MATERIAL FOR THE TASK:
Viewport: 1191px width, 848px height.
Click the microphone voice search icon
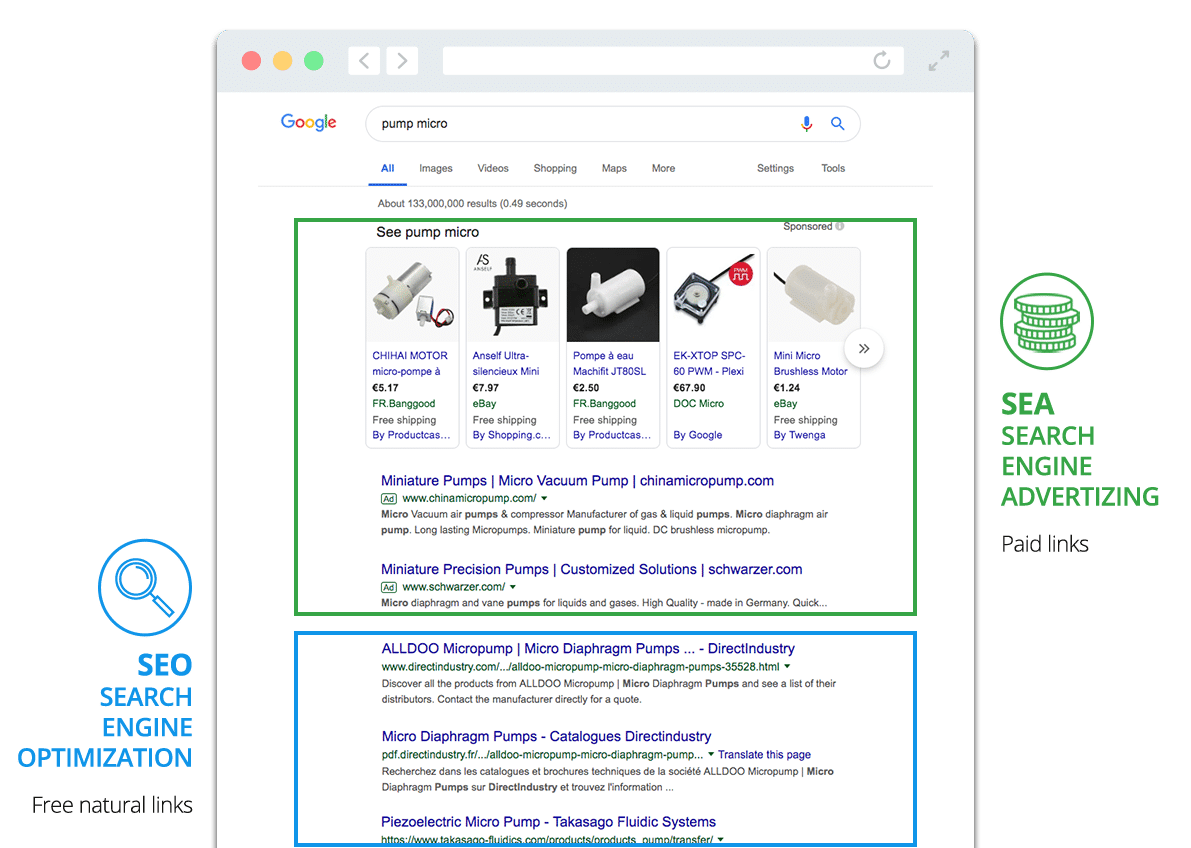pos(807,124)
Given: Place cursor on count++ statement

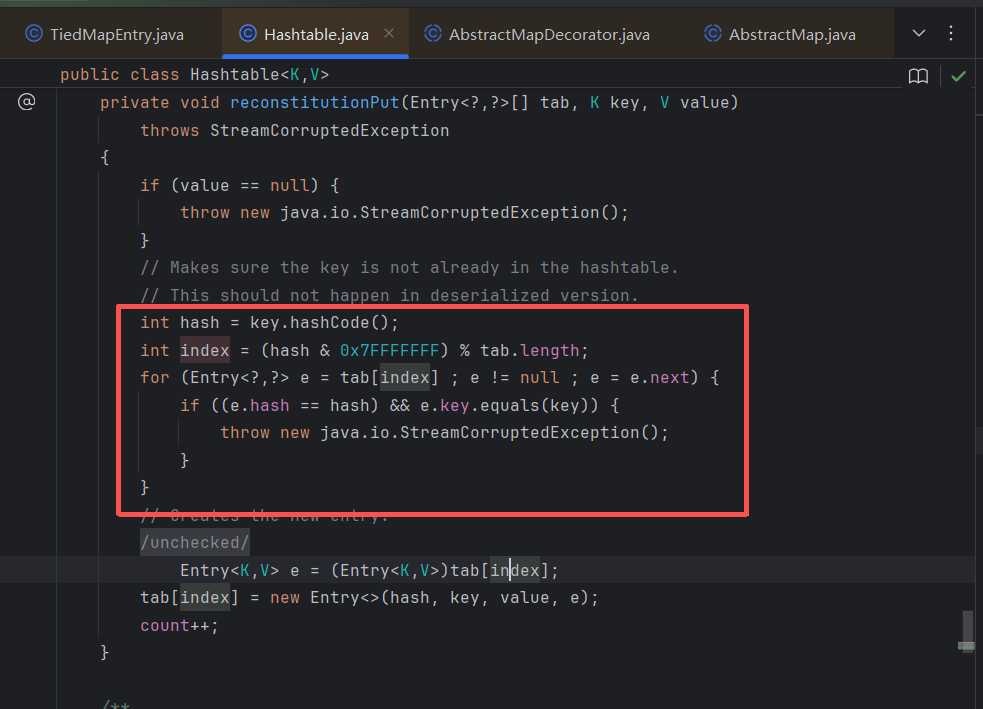Looking at the screenshot, I should [x=178, y=625].
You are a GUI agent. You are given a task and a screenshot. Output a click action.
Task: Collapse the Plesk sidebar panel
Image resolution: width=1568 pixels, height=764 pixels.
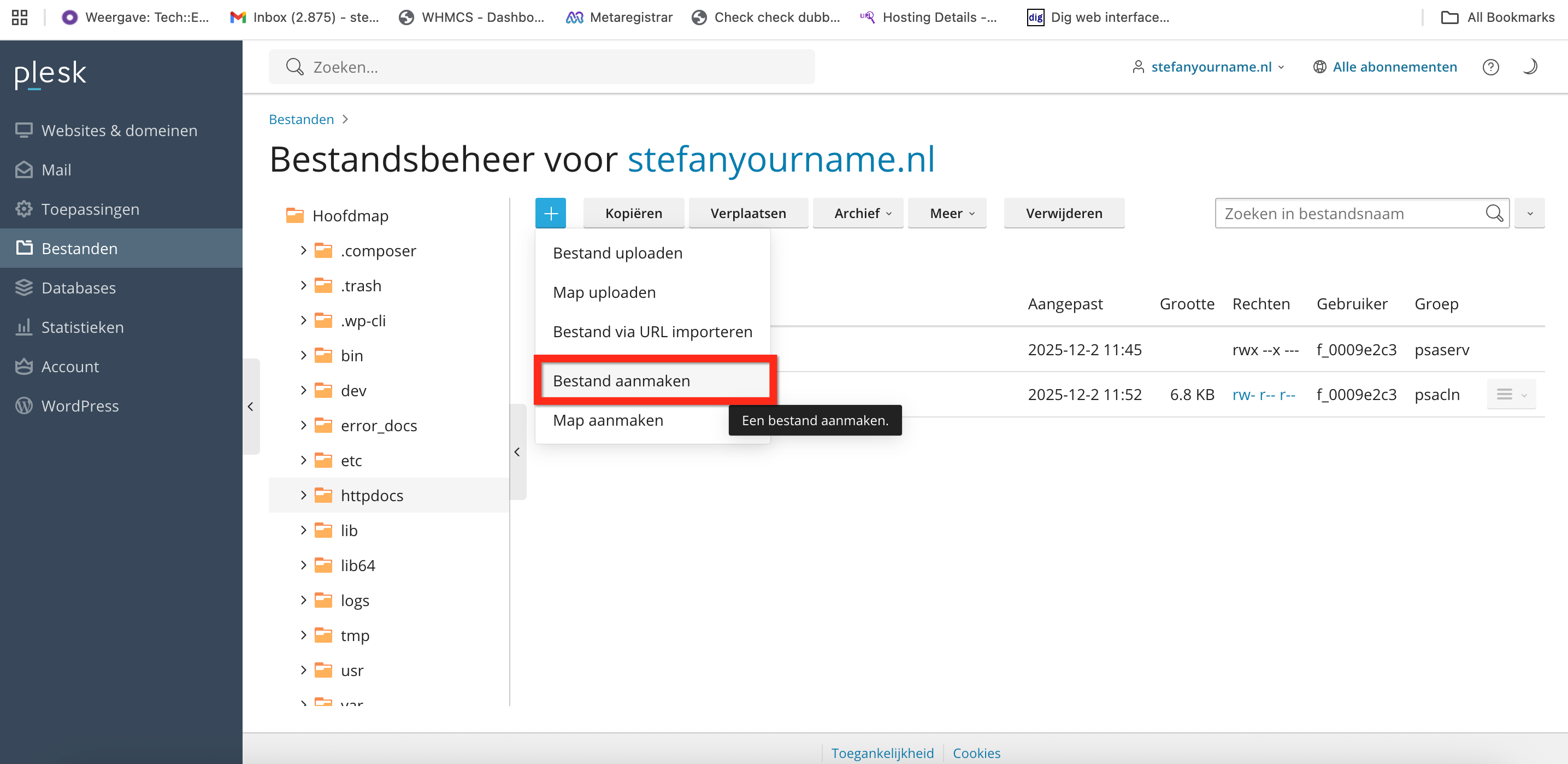pos(251,406)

SHORT TASK: Copy out every line of the listing above with "cursor" swapped for "caret" and nothing else altered. Leave the pictures out.

EXERCISE OUTPUT:
Viewport: 1191px width, 848px height.
Click the microphone voice search icon
pos(807,124)
Given: Place caret on count++ statement

Looking at the screenshot, I should [x=178, y=625].
You are a GUI agent. You are given a task and a screenshot. Output a click action.
Task: Collapse the Plesk sidebar panel
Image resolution: width=1568 pixels, height=764 pixels.
pos(251,406)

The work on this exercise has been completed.